Deixo estas inquirições ao vento, para que este as leve sem deixar rasto. De nada serve procurar respostas, quando as ínfimas indignações são invalidadas por uma verdade basilar: num plano de existência finito em tempo e recursos, o potencial humano será sempre desperdiçado. Onde há restrições, há possibilidades que não deixam o papel, há génios submersos sob camadas cimentadas de receios, há uma arte condicionada que, tal como a Lua, é autorizada a revelar uma só das suas faces.
A benção das restrições
Eventualmente, a poeira assentou,
e quis reconciliar-me com a minha cria torturada. Percorri os olhos sobre as
suas cicatrizes, e surpreendi-me ao descortinar uma profundidade extra nas suas chagas.
Descobri no texto uma veemência que normalmente me aterroriza, nascida das
afirmações menos confiantes que removi e das ressalvas sensatas que me vi
forçado a apagar. Dos floreados que expurguei, moldou-se um texto em que o
intimismo deu lugar a seriedade, normalmente indesejada nos meus textos de
opinião, mas que ali assentava na premência do tema.
Nunca, na minha escrita
recreativa, me havia regido por estes limites. Nunca, na minha escrita
recreativa, teria tropeçado neste tom argumentativo. O trabalho artístico
desenvolvido numa complacente zona de conforto entrega-se a hábitos e vícios, e
o seu escopo revela-se… limitado.
Fui ingénuo, infantil e
irresponsável por não abraçar a diretriz desde o primeiro momento, adotando-a
como ponto de partida para estruturar o artigo e amplificar a força da sua
mensagem. Não posso fingir que é novidade para mim que "as amarras são a mãe da
invenção”: não só a expressão precede largamente a minha atividade no
GameForces e a indústria dos videojogos, como estou ciente de n testemunhos
da sua veracidade neste meio assolado por recorrentes intempéries e dores de crescimento.

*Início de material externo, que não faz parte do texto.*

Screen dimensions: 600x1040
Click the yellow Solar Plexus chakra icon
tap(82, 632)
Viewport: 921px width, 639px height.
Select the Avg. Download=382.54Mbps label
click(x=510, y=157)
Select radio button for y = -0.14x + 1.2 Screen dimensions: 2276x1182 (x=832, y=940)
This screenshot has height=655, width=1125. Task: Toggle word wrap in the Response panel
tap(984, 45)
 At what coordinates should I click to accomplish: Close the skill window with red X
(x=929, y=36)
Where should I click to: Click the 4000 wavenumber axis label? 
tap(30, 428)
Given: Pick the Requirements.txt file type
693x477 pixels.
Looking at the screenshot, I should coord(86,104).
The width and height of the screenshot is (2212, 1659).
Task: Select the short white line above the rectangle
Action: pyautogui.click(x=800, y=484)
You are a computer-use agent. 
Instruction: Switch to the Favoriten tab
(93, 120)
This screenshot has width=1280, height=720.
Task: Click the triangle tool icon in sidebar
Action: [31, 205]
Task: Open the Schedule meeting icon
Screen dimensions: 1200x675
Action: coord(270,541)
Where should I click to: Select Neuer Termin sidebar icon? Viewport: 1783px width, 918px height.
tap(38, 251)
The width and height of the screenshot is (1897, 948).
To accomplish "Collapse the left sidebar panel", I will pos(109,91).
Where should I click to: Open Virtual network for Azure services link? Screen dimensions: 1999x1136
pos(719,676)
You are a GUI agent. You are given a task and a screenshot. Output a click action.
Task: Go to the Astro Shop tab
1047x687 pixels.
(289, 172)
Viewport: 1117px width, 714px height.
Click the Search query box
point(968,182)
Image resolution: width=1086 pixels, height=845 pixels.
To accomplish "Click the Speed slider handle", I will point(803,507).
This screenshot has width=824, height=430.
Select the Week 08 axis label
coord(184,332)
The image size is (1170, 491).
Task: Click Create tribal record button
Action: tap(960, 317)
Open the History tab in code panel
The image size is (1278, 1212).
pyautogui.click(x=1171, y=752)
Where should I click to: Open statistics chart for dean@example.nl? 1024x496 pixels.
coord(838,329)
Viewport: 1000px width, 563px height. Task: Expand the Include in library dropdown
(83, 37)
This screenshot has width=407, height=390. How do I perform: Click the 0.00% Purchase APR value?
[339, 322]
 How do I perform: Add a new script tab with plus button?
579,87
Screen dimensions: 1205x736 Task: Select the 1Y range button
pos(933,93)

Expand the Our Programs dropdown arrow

A Nintendo manteve a sua posição
proeminente ao longo das décadas tanto por adotar e liderar a inovação nos
videojogos, como por reconhecer que um grande salto em diante pode exigir
exíguos passos atrás. A transição de Mario para a terceira dimensão foi talvez
a maior prova à elasticidade dos seus desenvolvedores, e é o exemplo mais
cristalino do quanto as restrições podem e devem guiar o processo criativo. A
movimentação de uma personagem em 3D eleva desproporcionalmente a dificuldade dos
desafios de precisão, pelo que a ênfase da progressão foi transferida para a
exploração. Os requisitos de armazenamento dos mundos 3D limitaram a quantidade
de conteúdo que cabia num cartucho da Nintendo 64, pelo que a estrutura de um platformer
Mario foi repensada com níveis projetados para serem revisitados várias
vezes, em diferentes missões sequenciais.
Enquanto Super Mario 64 foi moldado pelas arduidades da sua criação, The Legend of Zelda: Majora’s Mask deve-lhes a identidade e essência. A equipa comandada por Eiji Aonuma, Yoshiaki Koizumi, e Shigeru Miyamoto assumiu a missão de desenhar uma aventura inédita de raiz em apenas 15 meses, alicerçada nos assets de Ocarina of Time. De um prazo absurdo, surge um crunch desumano e uma equipa criativa atormentada pelo desespero e urgência. Como petróleo derramado sobre uma tela, as agruras dos desenvolvedores tingiram fatalmente a história e ambientação de Majora’s Mask. A indignação dos trabalhadores com o excesso de trabalho é reverberada nos diálogos de vários NPCs ad infinitum; um pesadelo de Eiji Aonuma está imortalizado por Takumi Kawagoe por pura coincidência, quando ele a replicou numa cinemática sem a conhecer previamente; o temor da morte é uma presença constante nos acontecimentos e anseios das personagens. Majora’s Mask é um espelho da meta desalmada que governou o seu desenvolvimento. Tal como esta restrição nunca mais voltaria a assombrar a equipa de Aonuma, também o segundo Zelda da Nintendo 64 persiste uma entrada irreplicada na série.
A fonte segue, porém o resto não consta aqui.